My name is Mark Goodfield. Welcome to The Blunt Bean Counter ™, a blog that shares my thoughts on income taxes, finance and the psychology of money. I am a Chartered Professional Accountant. This blog is meant for everyone, but in particular for high net worth individuals and owners of private corporations. My posts are blunt, opinionated and even have a twist of humour/sarcasm. You've been warned. Please note the blog posts are time sensitive and subject to changes in legislation or law.

Monday, March 24, 2014

The Dynamics of the Investment Advisor/Accountant Relationship

I have several clients in common with Pat O’Keeffe, First Vice-President and Investment Advisor at CIBC Wood Gundy.
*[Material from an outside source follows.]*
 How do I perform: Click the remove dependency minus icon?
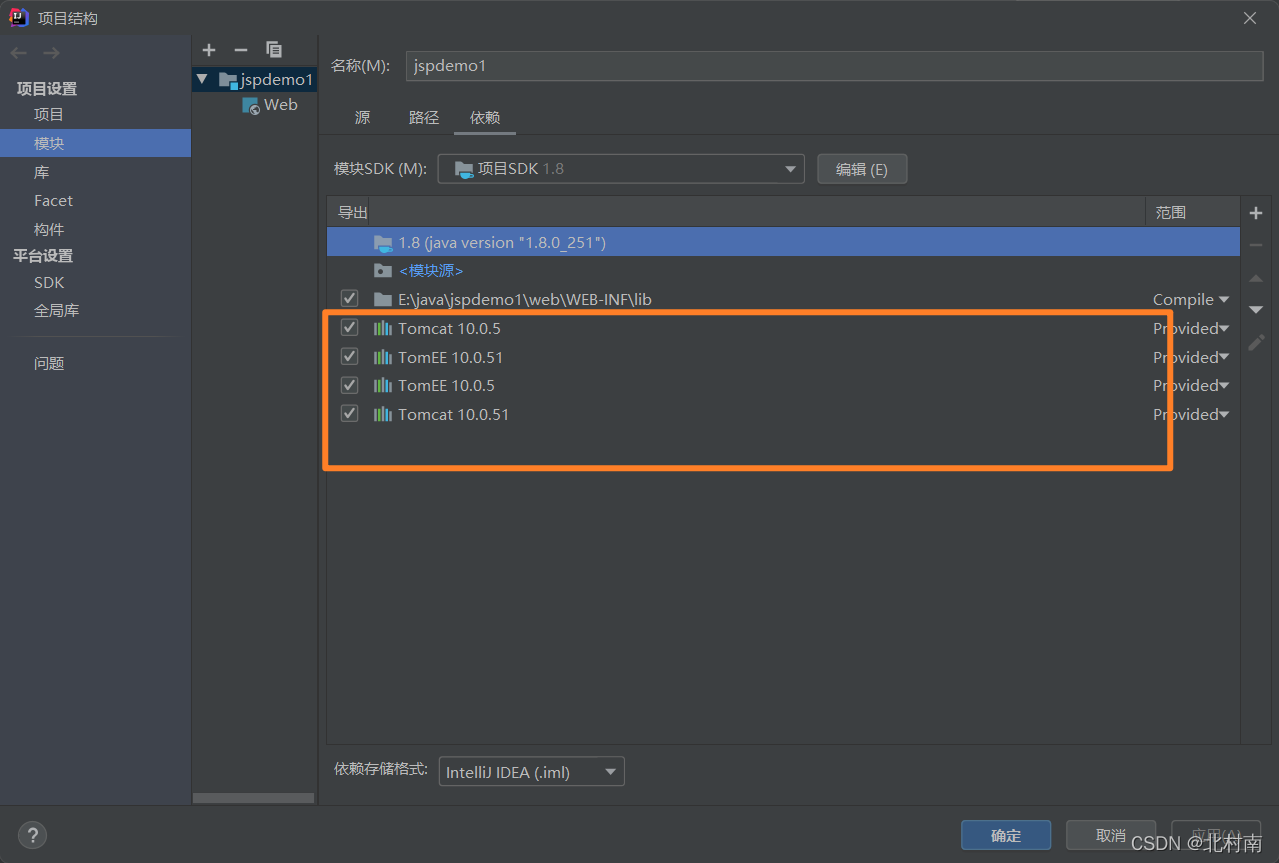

Pat and I have often discussed the dynamics of the relationship between the investment advisor (“IA”) and the accountant (“CPA”), and why our relationship works while other IA/CPA
relationships fail. One of Pat’s responsibilities with Wood Gundy is continuing education, in which he is charged with the responsibility of improving the quality of service the IAs offer and to increase their knowledge on all aspects of being a leading edge advisor to higher net worth clients. Pat thought it would be instructive for me to speak to his advisor group in downtown Toronto (which I did a few weeks ago) to provide an accountant’s perspective on the dynamics of this relationship. I summarize my talk in today's post. [Note: I use CPA above because that is my designation. I am not purposely slighting other accounting designations, so please do not send me nasty emails].

I understand some aspects of this post may come off as arrogant, as I am telling IAs what to do and how to act. However, I know I don’t have all the answers. Please also understand I was asked to speak to the CIBC Wood Gundy advisors from a CPAs perspective and this is my interpretation of the relationship and I am blunt (and some would say a bit arrogant :).

You may be asking yourself, why the heck should you care about the IA/CPA relationship? I suggest that my expectations of an IA should become the minimum expectations you have of your IA.

Although I do not discuss this today, if you have a team of advisors, you need to ensure your IA, CPA, lawyer, insurance agent and banker all integrate their advice into one efficient coordinated plan. If your advisors operate at cross purposes, while trying to protect their own fiefdom and fees, you are the ultimate loser in this battle of professional egos.

How the Ideal IA/CPA Relationship Should Work


During my presentation, I suggested and it was agreed upon by the CIBC advisors present, that the ideal IA/CPA relationship should be as follows:

• Client centric – The best interests of the client should always be the first priority

• No turf battles – Many financial issues have an investment and tax component. It is important the IA does not overstep their expertise and provide tax advice to cut out the CPA, while the CPA needs to stay within their tax and advisory expertise and not attempt to provide investment advice. I know I have a good relationship with an IA when they call me for tax or financial advice on clients I have no vested interest in; because they know I will help them with their client. This also works the other way where I can call an IA for an opinion on what another IA is doing or for an explanation of an insurance product, etc.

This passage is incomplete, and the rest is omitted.